[Task 1]
Does each statement below agree with the litigation passage that follows? Answer yes or no for each and quote the deciding words. (a) The Second Amended Complaint was filed against seventy defendants. (b) The employment discrimination suit was filed in the U.S. District Court for the District of Columbia. (c) The employment discrimination suit has already been certified as a class action.
[Task 2]
According to the litigation passage below, on what date was the Second Amended Complaint filed?

[Selected excerpt]
%%

A natural gas producer has filed a claim on behalf of the U.S. government
in the U.S. District Court for the District of Columbia under the federal False
Claims Act. The Second Amended Complaint filed on May 24, 1996, against seventy
(70) defendants, including ANR Pipeline Company ("ANR Pipeline"), CIG and
Coastal States Gas Transmission Company, alleges that the defendants' methods of
measuring the heating content and volume of natural gas purchased from
federally-owned or Indian properties have caused underpayment of royalties to
the U.S. government. The Company's subsidiaries, together with the other
pipeline defendants, have filed a motion to dismiss.

In October 1996, the Company, along with several subsidiaries, was named as
a defendant in a suit filed by several former and current African American
employees in the United States District Court, Southern District of Texas. The
suit alleges racially discriminatory employment policies and practices and seeks
damages in the amount of at least $100 million and punitive damages of at least
three times that amount. Plaintiffs' counsel are seeking to have the suit
certified as a class action. Coastal vigorously denies these allegations and has
filed responsive pleadings.


F-33



Numerous other lawsuits and other proceedings which have arisen in the
ordinary course of business are pending or threatened against the Company or its
subsidiaries.

%%

[Information shown]
%%

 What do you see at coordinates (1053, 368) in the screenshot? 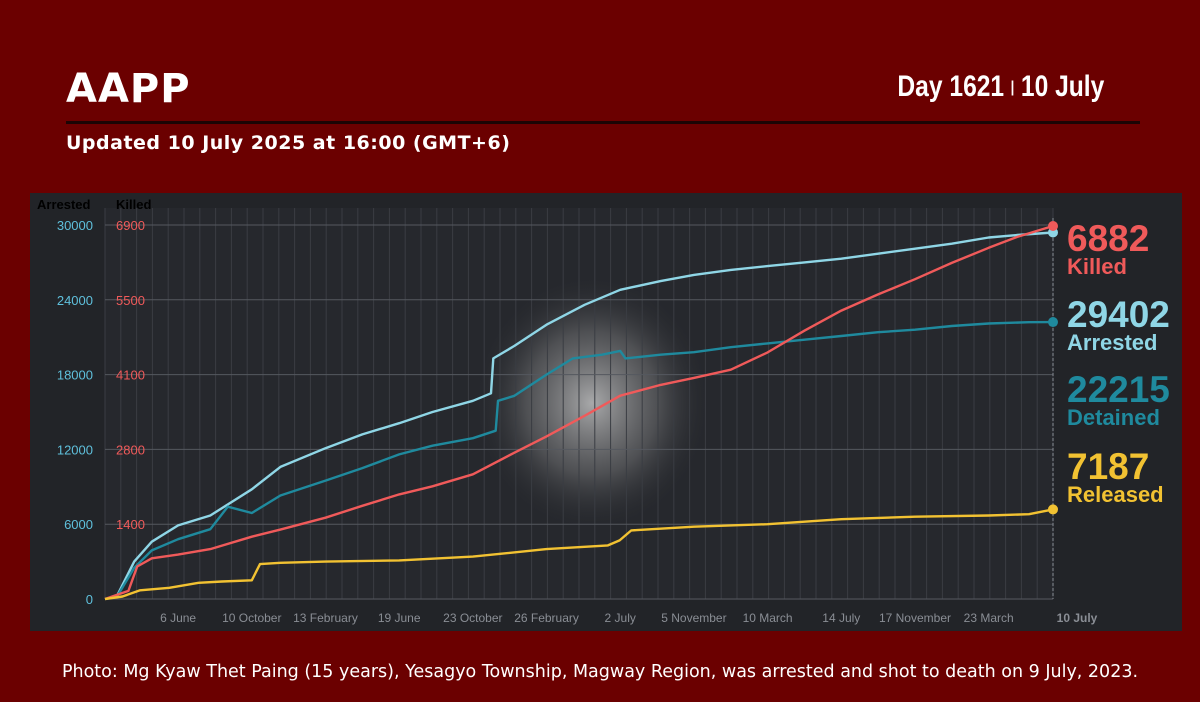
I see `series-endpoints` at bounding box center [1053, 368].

%%

[Task result 1]
(a) Yes: "against seventy (70) defendants"
(b) No: "in the United States District Court, Southern District of Texas"
(c) No: "Plaintiffs' counsel are seeking to have the suit certified as a class action."

[Task result 2]
May 24, 1996.